Fri October 25, 2013 12:49pm

Inside the Starbucks at Eastlake Village Marketplace, world champion drum major Jason Paguio hefts a drum major’s mace onto one of the little tables and sits as if he’s just done the most natural thing in the world.
Maces are those long staffs bandleaders toss and spin through the air in parades and football games, but this mace is more peculiar than most. It symbolizes Paguio’s hard won victory at the 2013 World Drum Major Competition in Glasgow, Scotland. Known as the Captain Charles Hepburn Mace, its wooden shaft is topped with polished metals and covered in the engraved names of past victors.
Paguio, a 27-year-old band instructor at Eastlake High School, is the first person outside of the United Kingdom to win the championship and earn a spot for his name on the Hepburn Mace.
“So if somebody wants to know who the first American world champion is, when they go to look it up they’re gonna say, ‘What the heck?

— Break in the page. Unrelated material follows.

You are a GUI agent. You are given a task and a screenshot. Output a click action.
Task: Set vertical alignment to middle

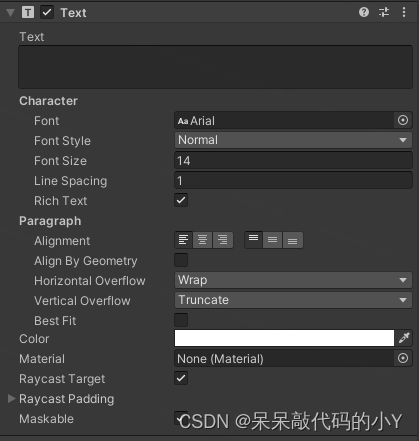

It’s a Filipino guy,’” Paguio joked, with a trace of pride in his laughter.
Paguio was born to immigrant parents and its obvious he feels a strong connection to that part of his culture while he jokes modestly about his Asian-American upbringing.
“Every Asian has to play an instrument, right?” Paguio said about learning to play trumpet and piano at a young age. He makes light of the stereotype but his two older brothers were both high school drum majors before him and that bit of sibling rivalry helped develop his competitive drive.
And the competition is stiff with more than 17 countries and 8,000 drum majors, pipers, dancers, drummers and athletes fighting for the top spot in their categories at the World Pipe Band Championships, which is more than 100 years old.
Paguio is no stranger to the winner’s circle. He took the juvenile championship in 2004 and won his first adult title in 2007. After that he won in 2010 and again at this year’s competition.
 “I’m hoping to break my every-three-years streak,” he said with barely noticeable superstition about his victory pattern.
Paguio insists that drum-majoring is a sport, and like any sport it comes with its rivalries. As returning champion everyone will be aiming to knock Paguio off the podium next year, but his biggest opponent will be his own schedule. When he’s not teaching and competing, Paguio performs in concerts around the world. He is also managing partner and founder of a drum major equipment manufacturer, CEO of the World Drum Major Association and president of Parade Band Foundation, which is gearing up for its annual parade at Otay Ranch Town Center. 
Along with several charitable ventures, Paguio is also a founding member and volunteer of the Chula Vista Charitable Foundation’s grants committee.
“It’s one of the things I’m passionate about that gives back to the community,” Paguio said.